The Trip. I can’t say I was excited for the initial trip, but I was committed and it was an amazing opportunity to experience a new country and work with a team to build houses, including one that I raised the money to fund. Then, there were a few natural events and the trip was cancelled with the plan of rescheduling. When the trip was rescheduled, I wasn’t all in. I needed to process it and decide if it was something I really wanted to do. I came to the decision to not go, but it still didn’t feel right. So I kept sitting on it. Finally, I rebooked. Done.
The Studios. January 1 marked the merging of two studios and January 9 is the change in schedules so this past week has been amazing with getting to teach new students in busy classes. Wednesday was a gloriously full class with many new-to-me faces. For many of them, they were new to the space and were unsettled by the change to the location and schedule. My work, as their teacher, was to acknowledge their discomfort and to help them live their yoga practice. My class included teachings around Te prati prasava heyah suksmah.
The Classes. I have had the privilege to witness the community grow and develop for the past two years. Through teaching four classes a week, I have watched my students become more focused, mobile, and dedicated to the teachings of yoga. The experience has added depth to my teaching and passion for sharing the lessons that yoga has to offer us. These students have really drawn me in and I will miss them dearly.
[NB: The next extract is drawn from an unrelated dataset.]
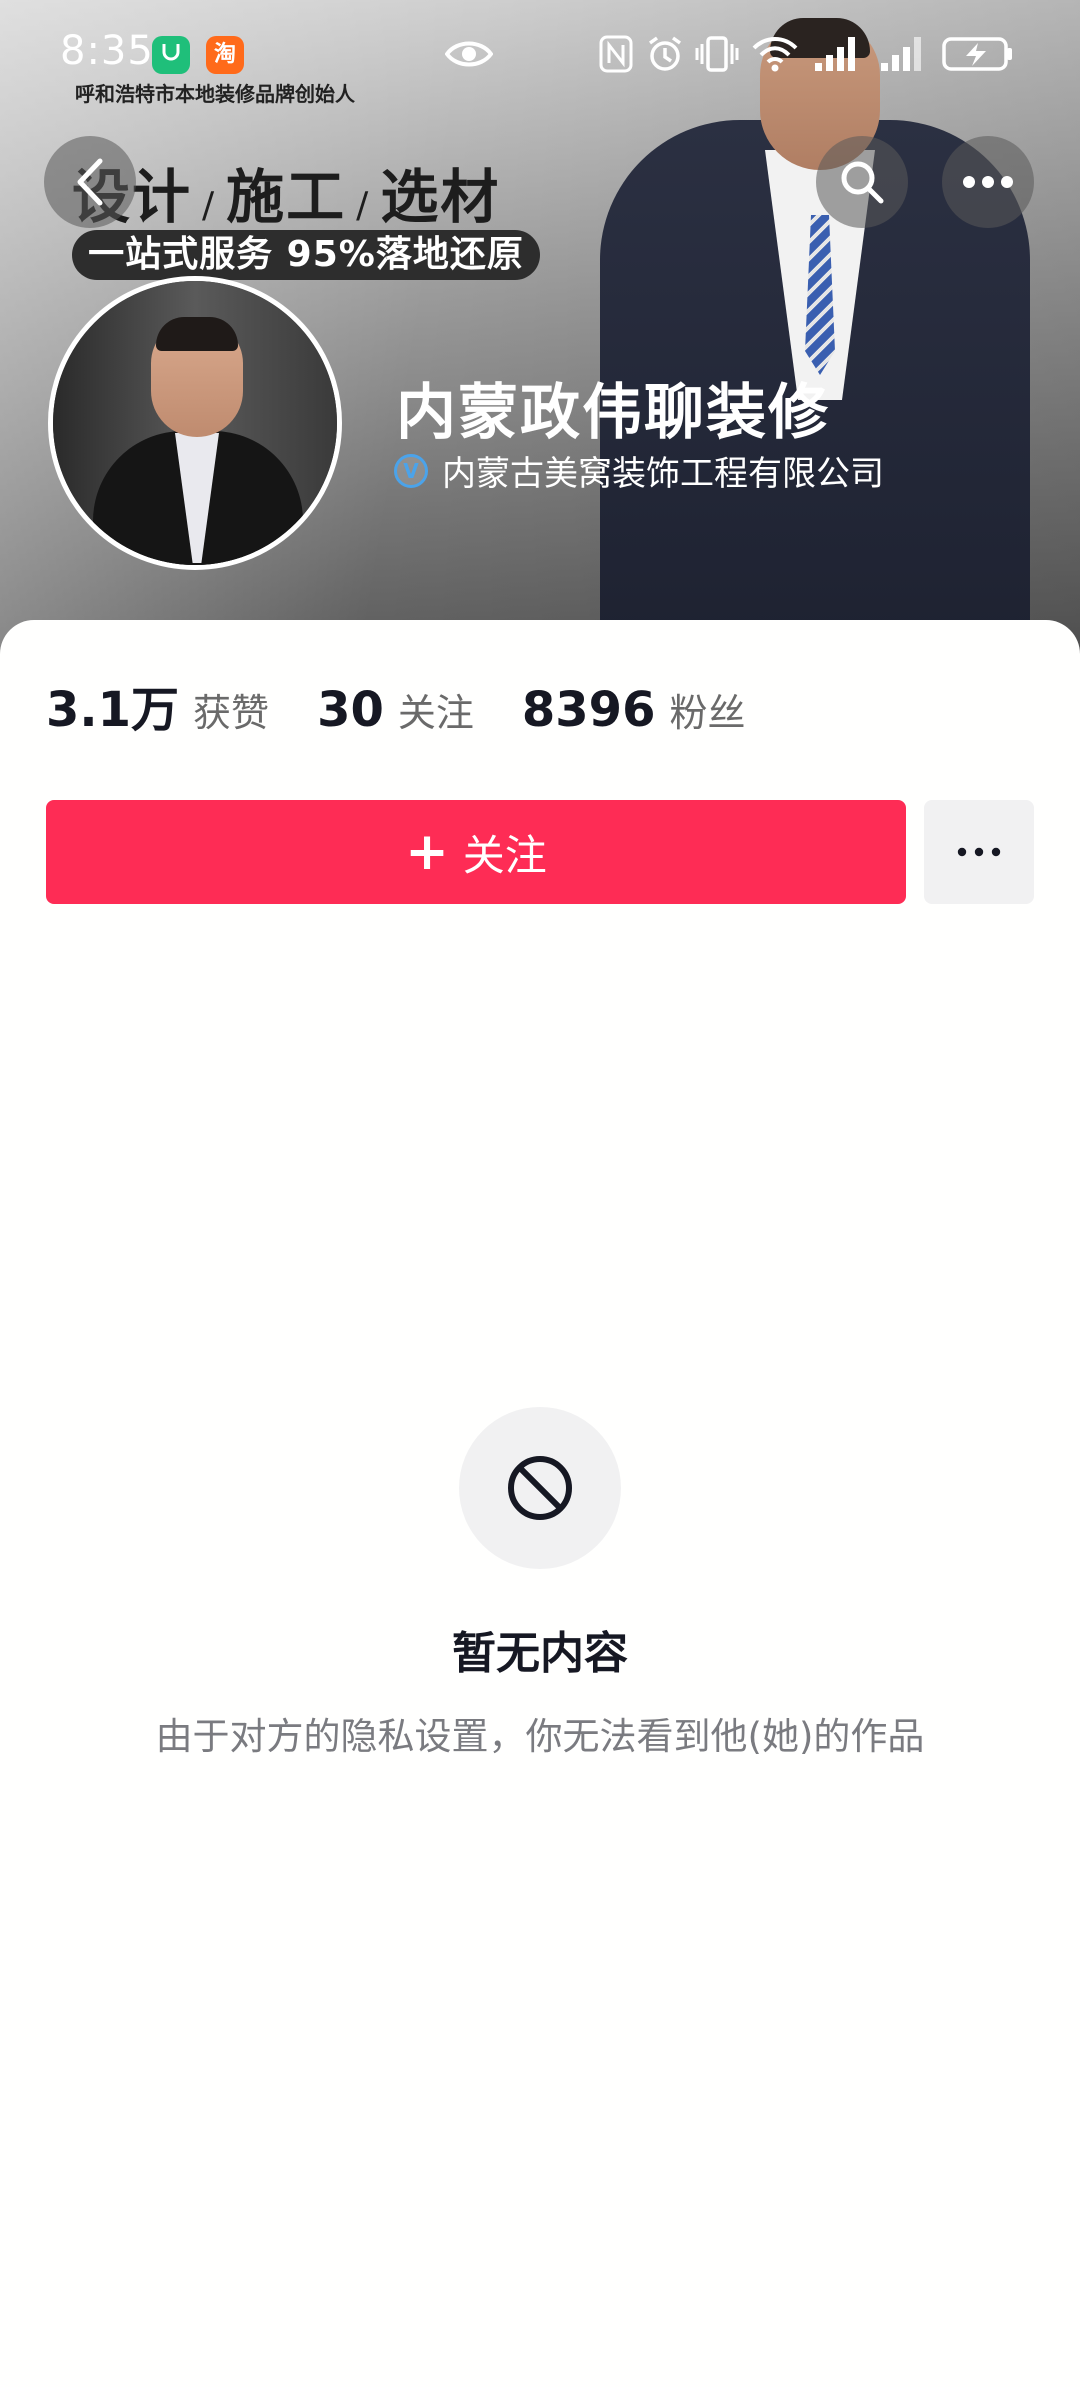 The image size is (1080, 2387). Describe the element at coordinates (708, 713) in the screenshot. I see `stat-followers-label: 粉丝` at that location.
I had held onto these classes because of my students. Changes to the schedule gave me the push that I needed to release these classes in order to pursue other opportunities.
Loss of control.
I thought I had made the decision to not go on the trip. My students had their yoga schedule figured out. My teaching schedule had remained mostly unchanged for two years and my work schedule was adjusted to fit.
How do you handle events outside of your control?
For me, I take a look inside, I ask myself, what do I need to learn from this? What is this telling me? There are no “right” answers to these questions, these answers are open to interpretation as they come from within you.
Some people sit in meditation, I’m still working on that, but I do “sit with” the decision that feels right. I listen to my gut/my first reaction, then I “test” that decision. I pay attention to my reactions to that decision. If that decision doesn’t “feel right”, the thoughts will continue to whirl around my mind. When it doesn’t feel “done” I know it’s not the right decision/next step yet.
When a decision is “final”, sometimes it can feel sudden, but it also feels complete. When I made the call to rebook my flight, it seemed urgent, rushed, but it also felt final, and “right”.
There was no decision for my students, they will have to continue to practice this magical thing called yoga and make the best choices for themselves as they find new teachers and a new routine. My hope is they can see this change as a positive and are able to further develop their practice through both new teachers/styles, and through their own internal practice of living through this change.
Change isn’t easy, but it is constant. The trick is to look at the change, to look at how it makes you feel, acknowledge that, look at the lessons this change can offer you, and keep moving forward with a positive outlook.